#### What you will do:
Update everything from the line containing "Given: Open the Mail toolbar icon" down to the end of the rows by replacing "toolbar" with "ribbon", keeping all else unchanged. Omit the pictures from your answer.

#### The records:

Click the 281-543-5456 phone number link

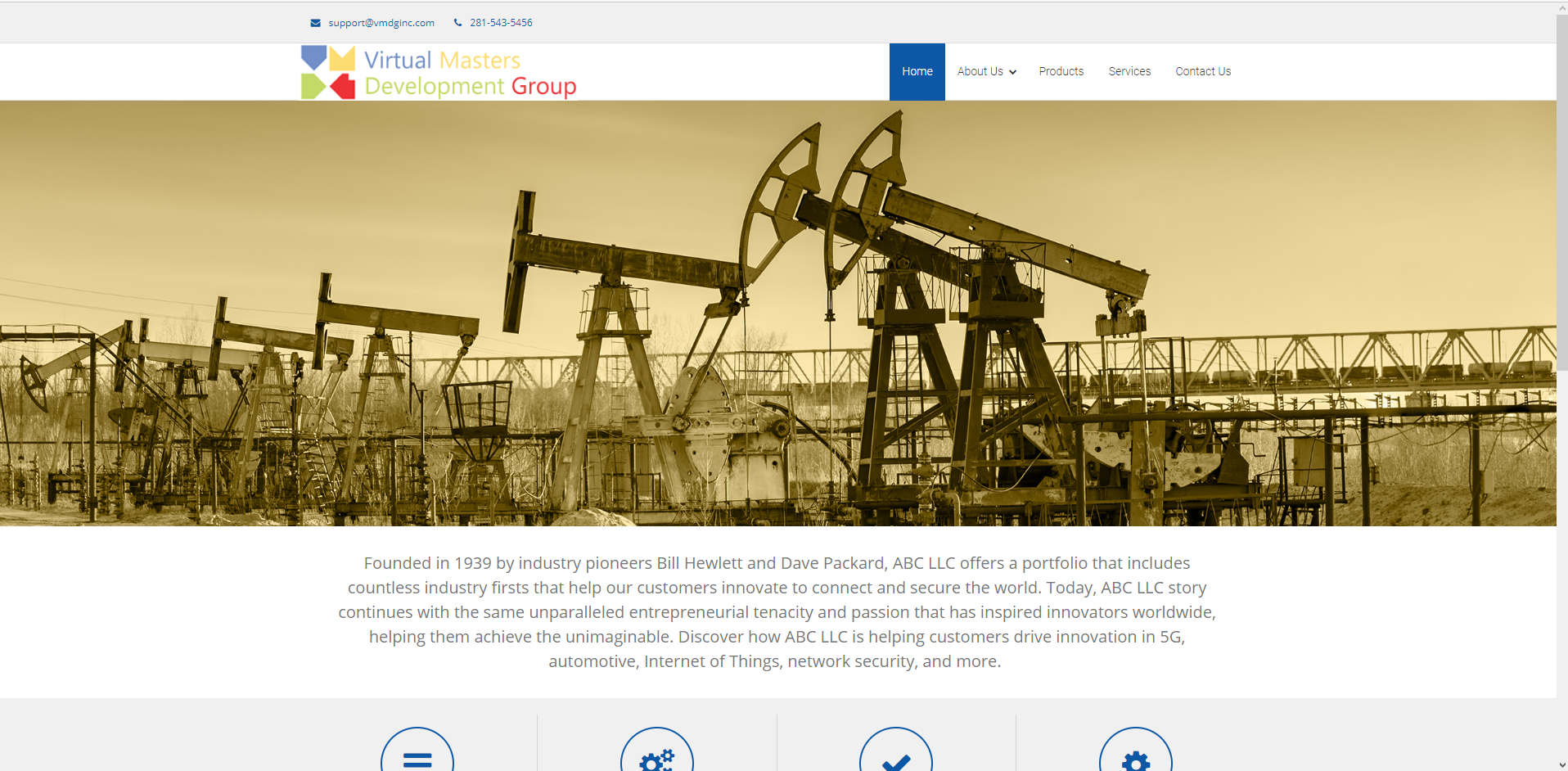[501, 23]
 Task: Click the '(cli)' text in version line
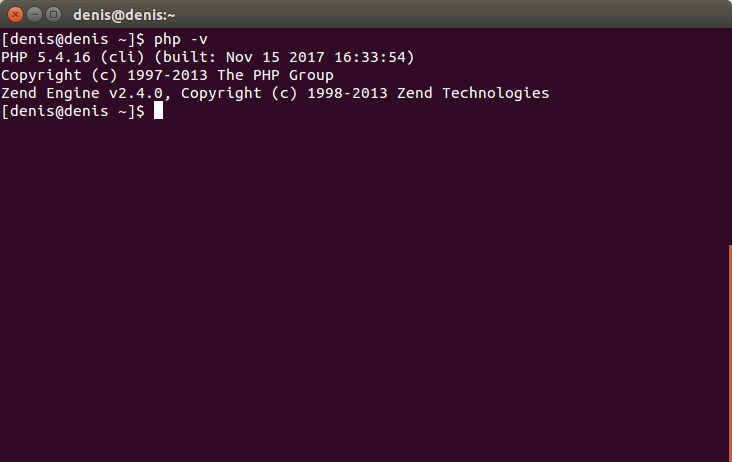click(122, 57)
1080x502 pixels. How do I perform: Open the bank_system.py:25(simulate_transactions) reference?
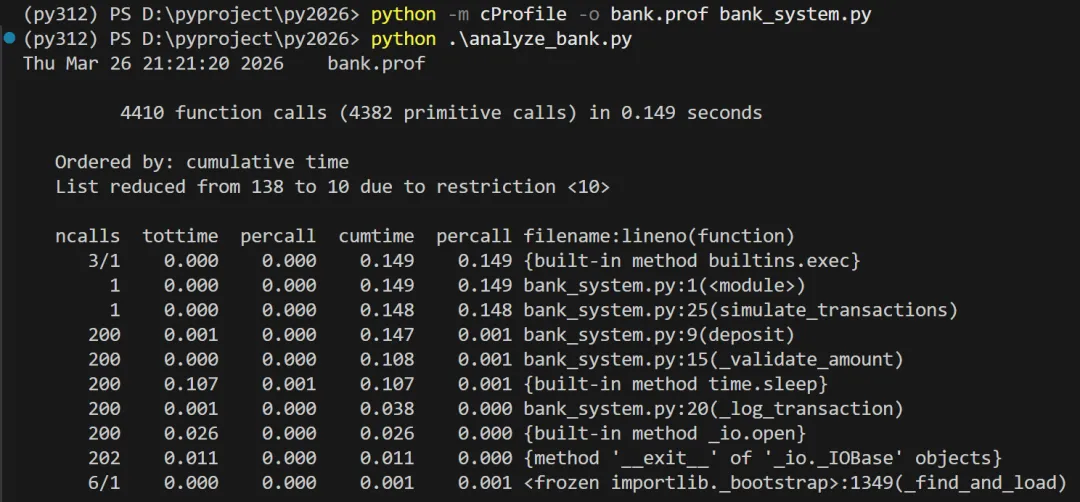pyautogui.click(x=740, y=311)
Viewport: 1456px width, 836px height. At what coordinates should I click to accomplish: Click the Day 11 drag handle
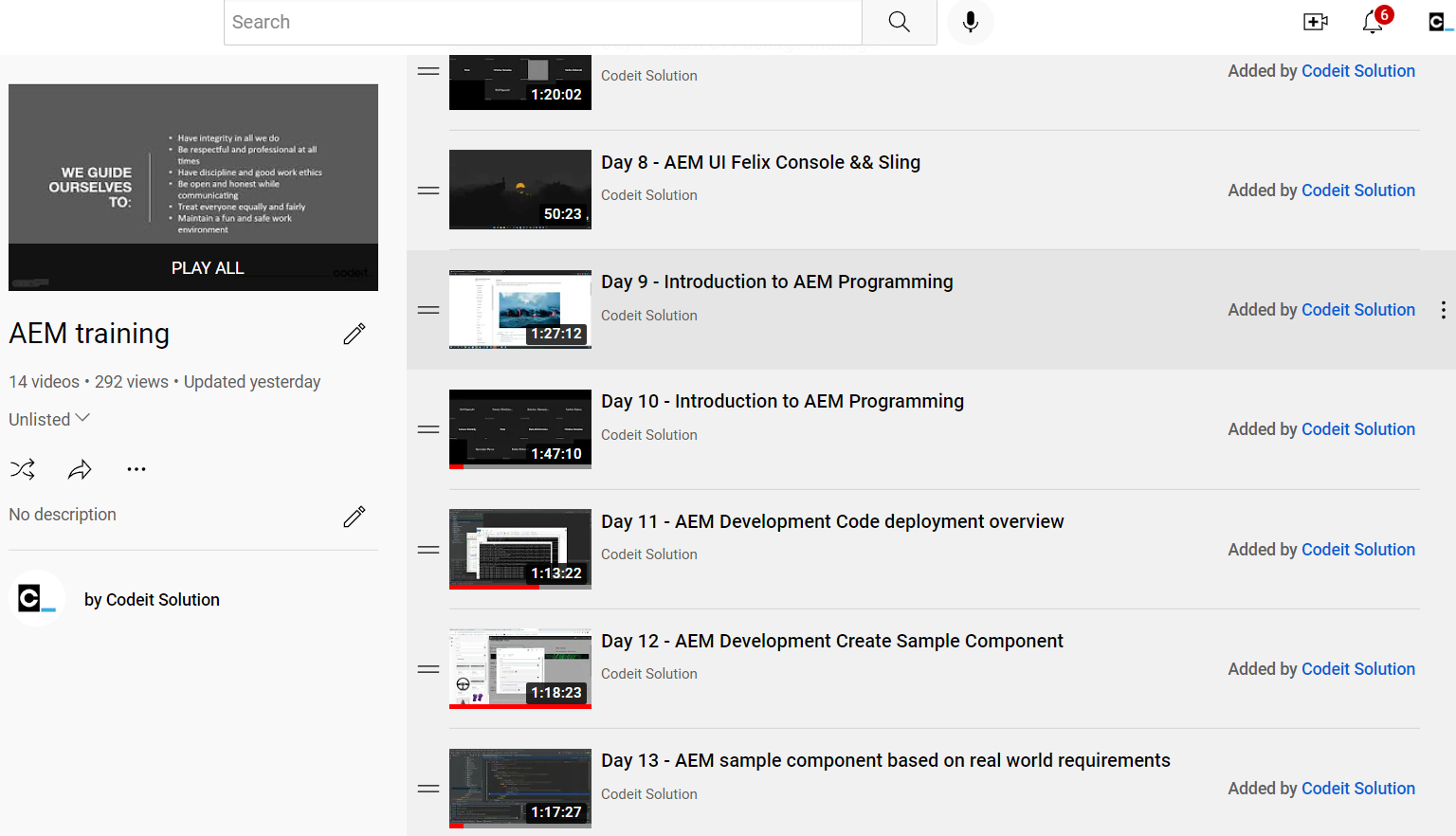[428, 550]

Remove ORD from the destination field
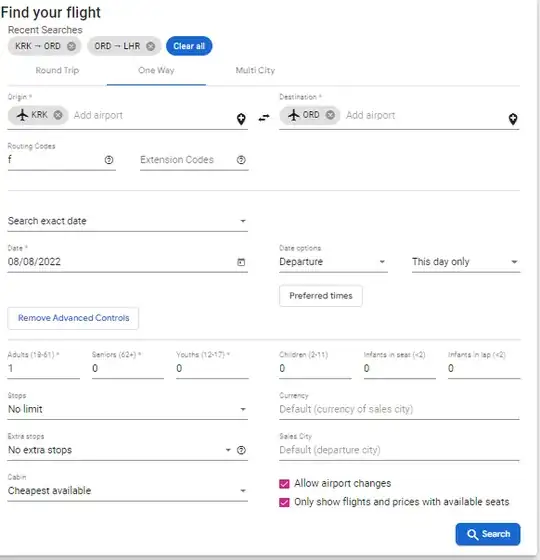coord(331,115)
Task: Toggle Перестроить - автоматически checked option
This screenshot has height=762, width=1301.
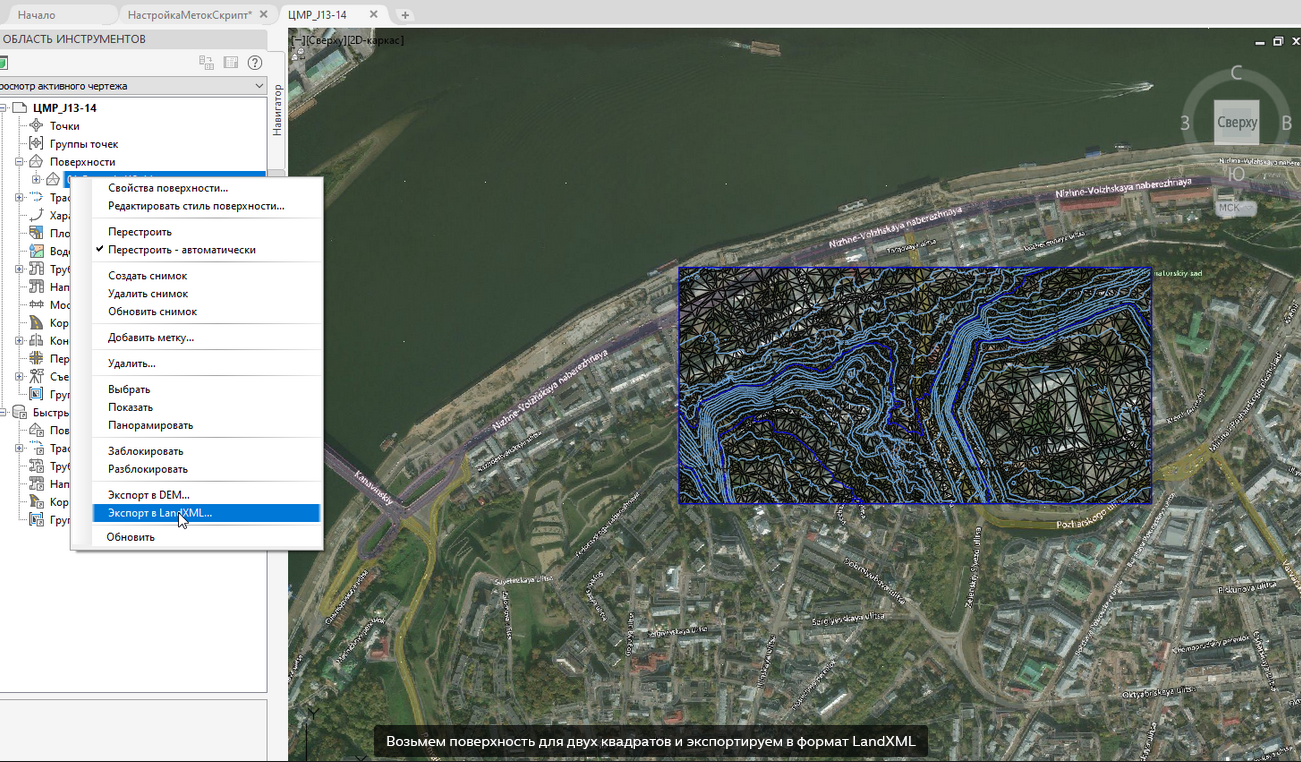Action: 182,250
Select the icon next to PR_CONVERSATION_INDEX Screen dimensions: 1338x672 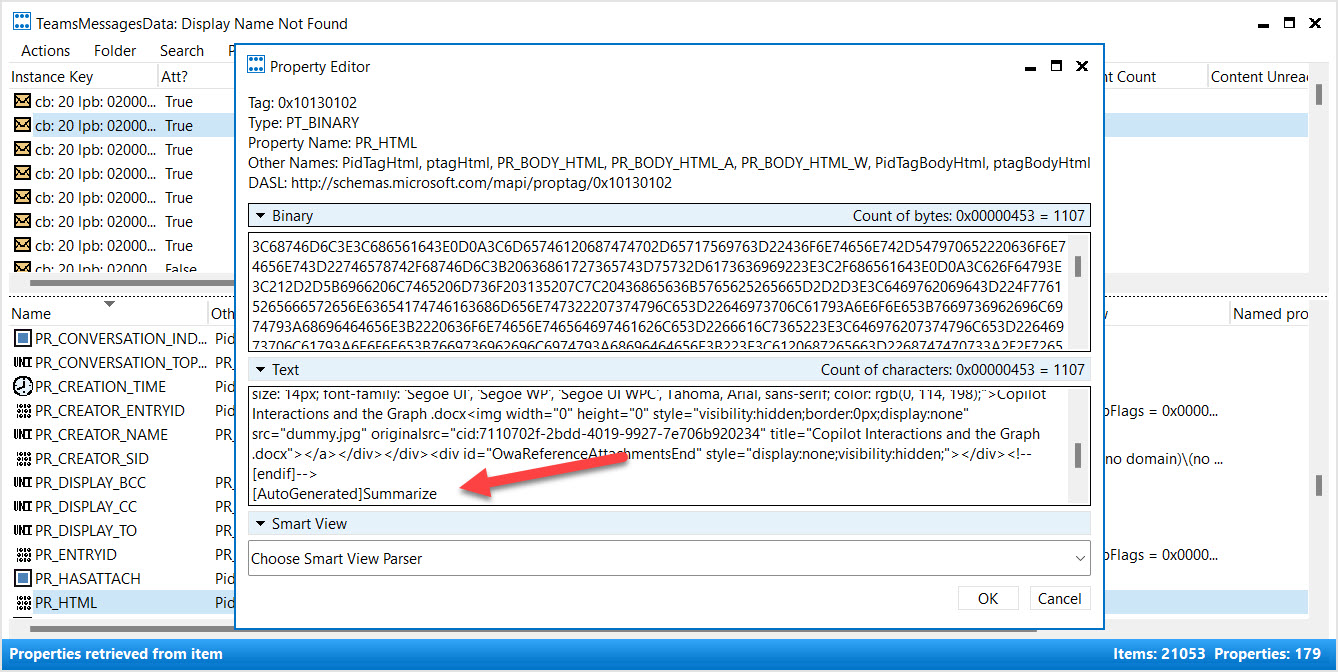tap(22, 338)
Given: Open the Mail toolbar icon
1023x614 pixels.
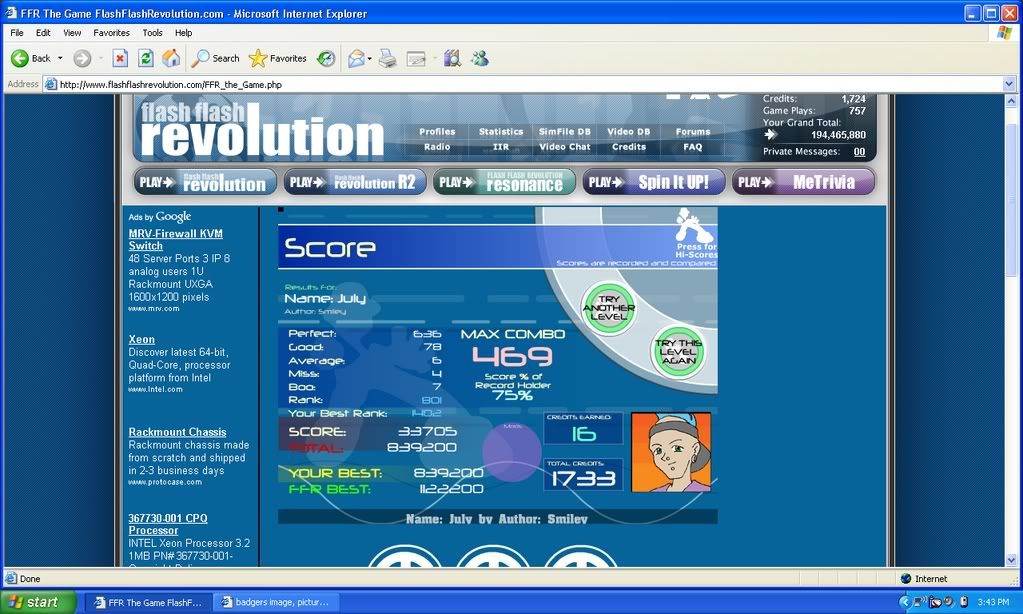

#### Complete response:
Given: Open the Mail ribbon icon
1023x614 pixels.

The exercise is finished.